Freedom of expression is also a question of history writing and the possibility to see and formulate unknown or disregarded narratives which do not necessarily fit into the official or hegemonic image of reality. This is the theme of Carmen Victor's article about the Irish photographer Richard Mosse, whose landscape photography, in which he makes use of infra-red (Aerochrome-) stock, indirectly evokes the centuries-long backdrop of colonialism and "systemic violence" which forms the basis of the more recent conflicts in DR Congo. As such, among other things, Mosse's photographs constitute a corrective to the usual comments on the conflicts in the media and among western politicians, in which it is predominantly presented as a product of the last decades' tribal conflicts, genocide and humanitarian crisis, and an endemic issue.


Hegemonic media images and politically motivated descriptions of reality can in themselves, in addition to reinforcing enmity, contribute to suppressing, blurring or explaining away the causes for conflicts, and thus also contribute to maintaining and prolonging conflicts. In this context art could end up with a central role to play as a long sought space for a larger multitude of perspectives – for nuances, afterthought and reflection – but not least also as a source of dialogue. In an article from the Darfur province in Sudan, for example, Emmanuel Ebere Uzoli writes about theatre's potential for stimulating peace. Uzoli takes a look at how spontaneously established amateur theatre troupes travel from village to village to stage disagreements and hostilities that arise on a local level based on stereotypes of war. Their aim is to restore dialogue about the real causes of conflict, and to regain mutual understanding on a grassroot level. According to Uzoli this use of theatre is a method of high potential across the entire African continent.


Looking back at the relationship between photography and propaganda in Yugoslavia after World War II, Milanka Todic discusses how photography and art in general more or less subtly became objects of censorship, but also streamlined to visually promote totalitarian ideology.

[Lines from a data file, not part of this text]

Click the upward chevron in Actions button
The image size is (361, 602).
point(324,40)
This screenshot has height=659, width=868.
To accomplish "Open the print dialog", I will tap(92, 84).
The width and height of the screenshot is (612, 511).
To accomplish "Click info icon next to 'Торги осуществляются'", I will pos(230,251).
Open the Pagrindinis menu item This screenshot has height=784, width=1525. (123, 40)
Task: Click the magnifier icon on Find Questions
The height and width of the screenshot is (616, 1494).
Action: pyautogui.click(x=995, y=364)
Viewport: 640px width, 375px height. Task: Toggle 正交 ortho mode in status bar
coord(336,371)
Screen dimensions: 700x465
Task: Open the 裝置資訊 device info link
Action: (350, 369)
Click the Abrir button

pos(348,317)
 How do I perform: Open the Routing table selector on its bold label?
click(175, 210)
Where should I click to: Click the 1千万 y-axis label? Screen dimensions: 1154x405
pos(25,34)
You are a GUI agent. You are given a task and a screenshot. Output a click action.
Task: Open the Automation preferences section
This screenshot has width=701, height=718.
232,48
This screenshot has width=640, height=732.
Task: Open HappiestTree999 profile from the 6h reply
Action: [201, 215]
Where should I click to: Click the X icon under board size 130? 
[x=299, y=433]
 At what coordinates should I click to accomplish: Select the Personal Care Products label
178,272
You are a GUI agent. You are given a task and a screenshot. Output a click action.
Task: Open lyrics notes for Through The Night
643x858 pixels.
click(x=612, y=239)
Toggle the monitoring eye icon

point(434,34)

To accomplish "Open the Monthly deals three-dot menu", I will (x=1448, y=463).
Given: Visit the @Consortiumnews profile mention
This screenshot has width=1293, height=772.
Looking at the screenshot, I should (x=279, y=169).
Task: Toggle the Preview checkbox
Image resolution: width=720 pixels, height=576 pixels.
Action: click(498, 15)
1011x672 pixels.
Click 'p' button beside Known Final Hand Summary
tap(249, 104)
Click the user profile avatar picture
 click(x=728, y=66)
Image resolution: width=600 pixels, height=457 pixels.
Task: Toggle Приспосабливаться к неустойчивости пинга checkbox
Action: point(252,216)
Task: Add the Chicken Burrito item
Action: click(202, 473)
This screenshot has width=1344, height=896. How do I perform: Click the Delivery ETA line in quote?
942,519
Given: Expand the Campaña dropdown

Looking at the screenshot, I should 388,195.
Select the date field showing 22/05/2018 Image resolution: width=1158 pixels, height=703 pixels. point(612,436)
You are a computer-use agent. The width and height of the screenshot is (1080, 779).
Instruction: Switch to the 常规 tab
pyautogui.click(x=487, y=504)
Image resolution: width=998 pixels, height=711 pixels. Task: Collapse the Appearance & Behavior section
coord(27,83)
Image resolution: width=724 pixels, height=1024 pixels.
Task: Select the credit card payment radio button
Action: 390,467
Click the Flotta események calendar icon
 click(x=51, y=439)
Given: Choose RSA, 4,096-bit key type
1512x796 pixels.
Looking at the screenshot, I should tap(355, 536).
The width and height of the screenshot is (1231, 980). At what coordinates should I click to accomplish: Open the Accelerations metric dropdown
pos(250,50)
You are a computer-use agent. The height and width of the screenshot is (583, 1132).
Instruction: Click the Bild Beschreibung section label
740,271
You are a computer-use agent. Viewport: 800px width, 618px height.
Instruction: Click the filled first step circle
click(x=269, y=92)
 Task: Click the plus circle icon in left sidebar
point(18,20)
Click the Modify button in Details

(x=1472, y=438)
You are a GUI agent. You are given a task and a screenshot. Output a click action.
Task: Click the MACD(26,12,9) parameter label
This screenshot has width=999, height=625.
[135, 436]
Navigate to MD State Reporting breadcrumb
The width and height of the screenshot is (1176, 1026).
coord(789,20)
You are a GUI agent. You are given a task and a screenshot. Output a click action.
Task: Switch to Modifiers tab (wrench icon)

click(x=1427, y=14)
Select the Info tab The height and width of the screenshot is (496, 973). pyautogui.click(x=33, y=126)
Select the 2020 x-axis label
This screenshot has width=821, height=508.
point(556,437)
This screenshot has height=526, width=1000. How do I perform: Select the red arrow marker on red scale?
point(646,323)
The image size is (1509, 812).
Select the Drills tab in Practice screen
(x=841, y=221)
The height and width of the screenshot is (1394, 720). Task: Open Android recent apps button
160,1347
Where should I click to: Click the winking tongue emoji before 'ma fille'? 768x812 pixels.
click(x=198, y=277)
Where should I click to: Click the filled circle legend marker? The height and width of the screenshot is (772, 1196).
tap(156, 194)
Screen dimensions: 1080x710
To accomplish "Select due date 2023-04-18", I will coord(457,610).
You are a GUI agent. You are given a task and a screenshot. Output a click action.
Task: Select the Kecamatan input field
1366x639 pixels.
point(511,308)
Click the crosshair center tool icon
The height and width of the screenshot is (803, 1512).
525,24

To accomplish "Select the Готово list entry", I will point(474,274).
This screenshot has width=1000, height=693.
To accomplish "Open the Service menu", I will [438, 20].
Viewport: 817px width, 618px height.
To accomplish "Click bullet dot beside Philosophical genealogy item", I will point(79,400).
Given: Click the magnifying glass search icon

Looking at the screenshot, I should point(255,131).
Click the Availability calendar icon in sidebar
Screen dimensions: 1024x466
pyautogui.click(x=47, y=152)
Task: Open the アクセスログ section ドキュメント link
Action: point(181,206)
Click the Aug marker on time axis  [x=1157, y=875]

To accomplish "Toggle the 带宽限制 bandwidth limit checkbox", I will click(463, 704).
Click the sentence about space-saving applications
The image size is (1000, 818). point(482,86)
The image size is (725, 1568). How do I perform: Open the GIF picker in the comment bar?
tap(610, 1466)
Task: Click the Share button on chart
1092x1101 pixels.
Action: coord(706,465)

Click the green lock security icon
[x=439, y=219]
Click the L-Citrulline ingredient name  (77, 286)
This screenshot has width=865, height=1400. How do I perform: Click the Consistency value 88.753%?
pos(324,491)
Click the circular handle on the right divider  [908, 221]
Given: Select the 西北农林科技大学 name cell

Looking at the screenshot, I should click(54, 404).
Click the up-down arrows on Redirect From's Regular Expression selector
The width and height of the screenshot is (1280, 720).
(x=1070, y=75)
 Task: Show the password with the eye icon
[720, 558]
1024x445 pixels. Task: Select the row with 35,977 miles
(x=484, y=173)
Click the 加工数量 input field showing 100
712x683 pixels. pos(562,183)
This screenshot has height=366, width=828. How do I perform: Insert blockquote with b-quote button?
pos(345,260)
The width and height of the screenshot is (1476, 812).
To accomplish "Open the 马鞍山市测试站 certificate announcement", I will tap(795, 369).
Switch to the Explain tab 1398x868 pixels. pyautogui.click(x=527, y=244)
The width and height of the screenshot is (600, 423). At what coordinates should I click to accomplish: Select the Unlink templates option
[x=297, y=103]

As in the former Yugoslavia, most cases of political battle are also a battle over visual representation. In recent times, the birdseye image of Tahrir Square has become the largest icon of public protest and fight for freedom. In her article Eye-snipers. The iconoclastic practice of Tahrir, Mikala Hyldig Dal defines the continuous battle over the ownership of the Square and its symbolic value as a series of iconoclasms – gestures of and counter-gestures against censorship. According to Dal, today's image of Tahrir can more than anything else be described as a pure iconoclastic gesture; emptied of real political meaning as long as the site countinues to exclude free expression and democratic political action.